Certains d'entre vous objecteront peut-être que cette loi serait contraire au droit européen. Cette objection paraît pouvoir être levée. D'une part, l'article 18 du règlement du 27 octobre 2004 prévoit des mesures de sauvegarde qui peuvent être provisoirement prises – d'où notre choix de proposer une « suspension » du bisphénol A. D'autre part, je vous rappelle que le Danemark a interdit le BPA dans les matériaux en contact avec l'alimentation pour les enfants de moins de trois ans, sans que la Commission européenne ouvre de procédure d'infraction.

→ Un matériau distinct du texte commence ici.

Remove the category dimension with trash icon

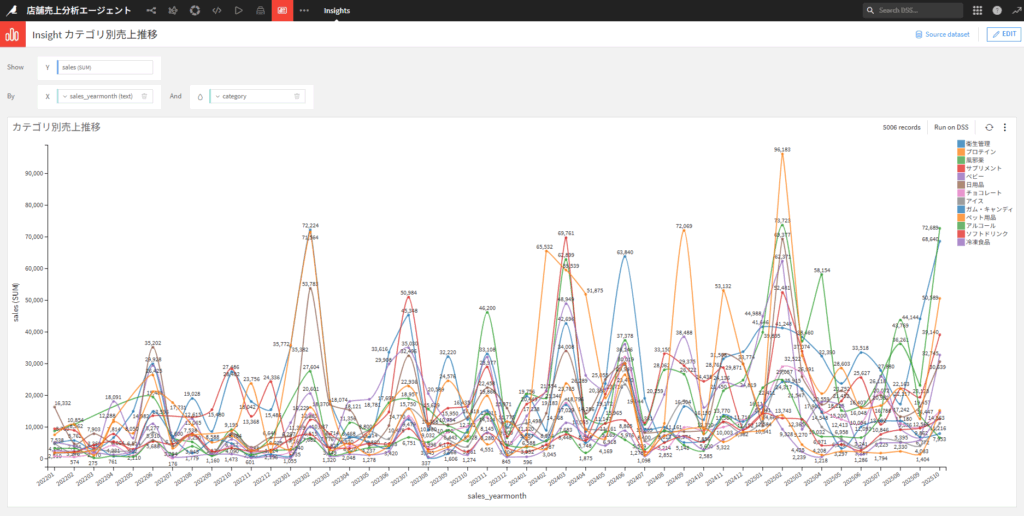tap(296, 96)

Monsieur le ministre, mes chers collègues, il est temps d'agir. Les rapports publiés par l'ANSES la semaine dernière montrent que les preuves scientifiques sont suffisantes pour dire que, même si le risque ne peut être quantifié, il y a un danger et que des mesures de précaution doivent être prises. C'est pourquoi la commission des affaires sociales vous demande d'adopter cette proposition de loi sous la forme du consensus auquel nous sommes parvenus. (Applaudissements sur les bancs du groupe SRC.)